◆ **Exercise details**
Repeat the records below verbatim.

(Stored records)
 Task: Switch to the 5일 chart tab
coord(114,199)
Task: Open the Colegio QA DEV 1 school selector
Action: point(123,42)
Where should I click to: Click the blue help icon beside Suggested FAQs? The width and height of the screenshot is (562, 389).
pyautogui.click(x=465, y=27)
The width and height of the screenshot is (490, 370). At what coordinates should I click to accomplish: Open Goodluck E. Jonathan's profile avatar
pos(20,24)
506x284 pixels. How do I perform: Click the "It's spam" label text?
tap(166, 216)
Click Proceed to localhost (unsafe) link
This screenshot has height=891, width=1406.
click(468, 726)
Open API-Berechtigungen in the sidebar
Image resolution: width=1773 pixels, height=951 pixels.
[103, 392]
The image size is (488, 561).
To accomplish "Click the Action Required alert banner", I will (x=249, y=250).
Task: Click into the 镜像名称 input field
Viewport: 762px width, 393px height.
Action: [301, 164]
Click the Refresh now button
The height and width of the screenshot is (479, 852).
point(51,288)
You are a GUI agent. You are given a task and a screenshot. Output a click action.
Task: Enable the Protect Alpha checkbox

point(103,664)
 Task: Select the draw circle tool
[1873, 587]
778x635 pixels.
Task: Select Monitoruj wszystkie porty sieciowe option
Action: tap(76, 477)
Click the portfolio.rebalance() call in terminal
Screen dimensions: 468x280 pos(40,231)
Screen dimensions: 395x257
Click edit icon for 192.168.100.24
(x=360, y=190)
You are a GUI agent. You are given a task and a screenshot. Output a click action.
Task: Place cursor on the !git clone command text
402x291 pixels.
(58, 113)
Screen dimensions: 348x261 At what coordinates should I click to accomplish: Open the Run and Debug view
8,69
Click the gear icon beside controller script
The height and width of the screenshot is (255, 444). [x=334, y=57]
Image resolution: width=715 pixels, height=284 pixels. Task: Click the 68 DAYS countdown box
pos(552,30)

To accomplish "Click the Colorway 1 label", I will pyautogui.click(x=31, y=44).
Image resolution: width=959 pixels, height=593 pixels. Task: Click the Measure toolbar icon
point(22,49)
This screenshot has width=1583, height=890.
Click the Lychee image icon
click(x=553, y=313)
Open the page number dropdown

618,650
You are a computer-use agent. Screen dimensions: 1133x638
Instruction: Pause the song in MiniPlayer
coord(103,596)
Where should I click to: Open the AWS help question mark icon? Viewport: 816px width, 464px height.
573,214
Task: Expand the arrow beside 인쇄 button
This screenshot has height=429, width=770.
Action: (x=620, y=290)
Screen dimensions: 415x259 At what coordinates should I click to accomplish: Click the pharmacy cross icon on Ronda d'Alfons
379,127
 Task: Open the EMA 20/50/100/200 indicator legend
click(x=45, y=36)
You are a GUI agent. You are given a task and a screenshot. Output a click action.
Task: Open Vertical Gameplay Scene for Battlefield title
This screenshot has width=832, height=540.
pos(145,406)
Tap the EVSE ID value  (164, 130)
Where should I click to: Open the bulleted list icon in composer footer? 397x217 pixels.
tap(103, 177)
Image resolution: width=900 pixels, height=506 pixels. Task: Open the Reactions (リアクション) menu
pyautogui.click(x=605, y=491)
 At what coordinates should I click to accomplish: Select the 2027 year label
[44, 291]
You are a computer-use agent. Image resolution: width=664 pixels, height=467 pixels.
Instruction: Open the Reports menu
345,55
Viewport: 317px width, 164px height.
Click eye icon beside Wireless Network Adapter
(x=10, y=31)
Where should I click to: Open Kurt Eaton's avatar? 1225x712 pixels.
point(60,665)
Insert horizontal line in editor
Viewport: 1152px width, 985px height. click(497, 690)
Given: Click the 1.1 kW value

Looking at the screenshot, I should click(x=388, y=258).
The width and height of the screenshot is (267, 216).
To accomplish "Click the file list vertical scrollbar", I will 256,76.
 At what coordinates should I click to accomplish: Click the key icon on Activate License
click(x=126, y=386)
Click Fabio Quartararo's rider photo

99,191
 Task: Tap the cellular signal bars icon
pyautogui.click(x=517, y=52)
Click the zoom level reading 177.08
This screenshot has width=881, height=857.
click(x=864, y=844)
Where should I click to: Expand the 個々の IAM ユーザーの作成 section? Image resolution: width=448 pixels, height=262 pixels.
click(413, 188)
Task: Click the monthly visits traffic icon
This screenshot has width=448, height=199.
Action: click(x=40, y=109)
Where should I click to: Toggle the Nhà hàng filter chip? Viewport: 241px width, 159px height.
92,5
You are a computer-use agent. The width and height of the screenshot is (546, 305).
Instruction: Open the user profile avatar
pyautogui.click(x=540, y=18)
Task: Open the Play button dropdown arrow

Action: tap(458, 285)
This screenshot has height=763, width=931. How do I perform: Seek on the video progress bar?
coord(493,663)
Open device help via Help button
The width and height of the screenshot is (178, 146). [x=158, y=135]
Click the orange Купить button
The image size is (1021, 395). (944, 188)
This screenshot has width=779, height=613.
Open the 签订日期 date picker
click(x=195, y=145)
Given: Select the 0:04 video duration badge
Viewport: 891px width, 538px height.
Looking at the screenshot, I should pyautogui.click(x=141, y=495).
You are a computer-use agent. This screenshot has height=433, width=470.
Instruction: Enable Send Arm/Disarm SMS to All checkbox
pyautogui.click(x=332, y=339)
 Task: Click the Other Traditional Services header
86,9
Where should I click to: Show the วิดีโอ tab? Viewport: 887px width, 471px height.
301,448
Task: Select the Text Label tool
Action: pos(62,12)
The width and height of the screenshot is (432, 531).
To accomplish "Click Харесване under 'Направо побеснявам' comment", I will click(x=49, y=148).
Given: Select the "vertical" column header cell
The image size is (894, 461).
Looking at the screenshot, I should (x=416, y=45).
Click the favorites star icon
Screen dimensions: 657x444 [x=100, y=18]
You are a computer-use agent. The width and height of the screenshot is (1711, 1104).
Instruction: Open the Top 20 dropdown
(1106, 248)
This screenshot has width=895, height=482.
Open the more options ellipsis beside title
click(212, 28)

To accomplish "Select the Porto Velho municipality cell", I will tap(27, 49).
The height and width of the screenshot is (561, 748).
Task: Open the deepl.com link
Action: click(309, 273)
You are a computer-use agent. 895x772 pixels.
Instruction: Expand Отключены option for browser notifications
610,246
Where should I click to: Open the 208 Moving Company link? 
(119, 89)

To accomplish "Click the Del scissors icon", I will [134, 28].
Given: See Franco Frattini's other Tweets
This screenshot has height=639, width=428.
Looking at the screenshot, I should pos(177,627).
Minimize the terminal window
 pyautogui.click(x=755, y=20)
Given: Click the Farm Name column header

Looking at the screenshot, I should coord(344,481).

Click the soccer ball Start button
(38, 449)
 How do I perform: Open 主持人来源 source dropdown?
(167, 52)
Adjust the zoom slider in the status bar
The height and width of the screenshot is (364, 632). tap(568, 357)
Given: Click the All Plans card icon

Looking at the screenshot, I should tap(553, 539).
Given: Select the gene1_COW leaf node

◆ **Problem solution**
 Task: Switch to the 5일 chart tab
coord(114,199)
Task: Open the Colegio QA DEV 1 school selector
Action: point(123,42)
Where should I click to: Click the blue help icon beside Suggested FAQs? The width and height of the screenshot is (562, 389).
pyautogui.click(x=465, y=27)
The width and height of the screenshot is (490, 370). At what coordinates should I click to accomplish: Open Goodluck E. Jonathan's profile avatar
pos(20,24)
506x284 pixels. How do I perform: Click the "It's spam" label text?
tap(166, 216)
Click Proceed to localhost (unsafe) link
This screenshot has height=891, width=1406.
click(468, 726)
Open API-Berechtigungen in the sidebar
Image resolution: width=1773 pixels, height=951 pixels.
[103, 392]
The image size is (488, 561).
To accomplish "Click the Action Required alert banner", I will (x=249, y=250).
Task: Click into the 镜像名称 input field
Viewport: 762px width, 393px height.
Action: [301, 164]
Click the Refresh now button
The height and width of the screenshot is (479, 852).
point(51,288)
You are a GUI agent. You are given a task and a screenshot. Output a click action.
Task: Enable the Protect Alpha checkbox

point(103,664)
 Task: Select the draw circle tool
[1873, 587]
778x635 pixels.
Task: Select Monitoruj wszystkie porty sieciowe option
Action: tap(76, 477)
Click the portfolio.rebalance() call in terminal
Screen dimensions: 468x280 pos(40,231)
Screen dimensions: 395x257
Click edit icon for 192.168.100.24
(x=360, y=190)
You are a GUI agent. You are given a task and a screenshot. Output a click action.
Task: Place cursor on the !git clone command text
402x291 pixels.
(58, 113)
Screen dimensions: 348x261 At what coordinates should I click to accomplish: Open the Run and Debug view
8,69
Click the gear icon beside controller script
The height and width of the screenshot is (255, 444). [x=334, y=57]
Image resolution: width=715 pixels, height=284 pixels. Task: Click the 68 DAYS countdown box
pos(552,30)

To accomplish "Click the Colorway 1 label", I will pyautogui.click(x=31, y=44).
Image resolution: width=959 pixels, height=593 pixels. Task: Click the Measure toolbar icon
point(22,49)
This screenshot has width=1583, height=890.
Click the Lychee image icon
click(x=553, y=313)
Open the page number dropdown

618,650
You are a computer-use agent. Screen dimensions: 1133x638
Instruction: Pause the song in MiniPlayer
coord(103,596)
Where should I click to: Open the AWS help question mark icon? Viewport: 816px width, 464px height.
573,214
Task: Expand the arrow beside 인쇄 button
This screenshot has height=429, width=770.
Action: (x=620, y=290)
Screen dimensions: 415x259 At what coordinates should I click to accomplish: Click the pharmacy cross icon on Ronda d'Alfons
379,127
 Task: Open the EMA 20/50/100/200 indicator legend
click(x=45, y=36)
You are a GUI agent. You are given a task and a screenshot. Output a click action.
Task: Open Vertical Gameplay Scene for Battlefield title
This screenshot has width=832, height=540.
pos(145,406)
Tap the EVSE ID value  (164, 130)
Where should I click to: Open the bulleted list icon in composer footer? 397x217 pixels.
tap(103, 177)
Image resolution: width=900 pixels, height=506 pixels. Task: Open the Reactions (リアクション) menu
pyautogui.click(x=605, y=491)
 At what coordinates should I click to accomplish: Select the 2027 year label
[44, 291]
You are a computer-use agent. Image resolution: width=664 pixels, height=467 pixels.
Instruction: Open the Reports menu
345,55
Viewport: 317px width, 164px height.
Click eye icon beside Wireless Network Adapter
(x=10, y=31)
Where should I click to: Open Kurt Eaton's avatar? 1225x712 pixels.
point(60,665)
Insert horizontal line in editor
Viewport: 1152px width, 985px height. click(497, 690)
Given: Click the 1.1 kW value

Looking at the screenshot, I should click(x=388, y=258).
The width and height of the screenshot is (267, 216).
To accomplish "Click the file list vertical scrollbar", I will 256,76.
 At what coordinates should I click to accomplish: Click the key icon on Activate License
click(x=126, y=386)
Click Fabio Quartararo's rider photo

99,191
 Task: Tap the cellular signal bars icon
pyautogui.click(x=517, y=52)
Click the zoom level reading 177.08
This screenshot has width=881, height=857.
click(x=864, y=844)
Where should I click to: Expand the 個々の IAM ユーザーの作成 section? Image resolution: width=448 pixels, height=262 pixels.
click(413, 188)
Task: Click the monthly visits traffic icon
This screenshot has width=448, height=199.
Action: click(x=40, y=109)
Where should I click to: Toggle the Nhà hàng filter chip? Viewport: 241px width, 159px height.
92,5
You are a computer-use agent. The width and height of the screenshot is (546, 305).
Instruction: Open the user profile avatar
pyautogui.click(x=540, y=18)
Task: Open the Play button dropdown arrow

Action: tap(458, 285)
This screenshot has height=763, width=931. How do I perform: Seek on the video progress bar?
coord(493,663)
Open device help via Help button
The width and height of the screenshot is (178, 146). [x=158, y=135]
Click the orange Купить button
The image size is (1021, 395). (944, 188)
This screenshot has width=779, height=613.
Open the 签订日期 date picker
click(x=195, y=145)
Given: Select the 0:04 video duration badge
Viewport: 891px width, 538px height.
Looking at the screenshot, I should pyautogui.click(x=141, y=495).
You are a computer-use agent. This screenshot has height=433, width=470.
Instruction: Enable Send Arm/Disarm SMS to All checkbox
pyautogui.click(x=332, y=339)
 Task: Click the Other Traditional Services header
86,9
Where should I click to: Show the วิดีโอ tab? Viewport: 887px width, 471px height.
301,448
Task: Select the Text Label tool
Action: pos(62,12)
The width and height of the screenshot is (432, 531).
To accomplish "Click Харесване under 'Направо побеснявам' comment", I will click(x=49, y=148).
Given: Select the "vertical" column header cell
The image size is (894, 461).
Looking at the screenshot, I should (x=416, y=45).
Click the favorites star icon
Screen dimensions: 657x444 [x=100, y=18]
You are a computer-use agent. The width and height of the screenshot is (1711, 1104).
Instruction: Open the Top 20 dropdown
(1106, 248)
This screenshot has width=895, height=482.
Open the more options ellipsis beside title
click(212, 28)

To accomplish "Select the Porto Velho municipality cell", I will tap(27, 49).
The height and width of the screenshot is (561, 748).
Task: Open the deepl.com link
Action: click(309, 273)
You are a computer-use agent. 895x772 pixels.
Instruction: Expand Отключены option for browser notifications
610,246
Where should I click to: Open the 208 Moving Company link? 
(119, 89)

To accomplish "Click the Del scissors icon", I will [134, 28].
Given: See Franco Frattini's other Tweets
This screenshot has height=639, width=428.
Looking at the screenshot, I should pos(177,627).
Minimize the terminal window
 pyautogui.click(x=755, y=20)
Given: Click the Farm Name column header

Looking at the screenshot, I should coord(344,481).

Click the soccer ball Start button
(38, 449)
 How do I perform: Open 主持人来源 source dropdown?
(167, 52)
Adjust the zoom slider in the status bar
The height and width of the screenshot is (364, 632). tap(568, 357)
Given: Click the All Plans card icon

Looking at the screenshot, I should tap(553, 539).
Given: Select the gene1_COW leaf node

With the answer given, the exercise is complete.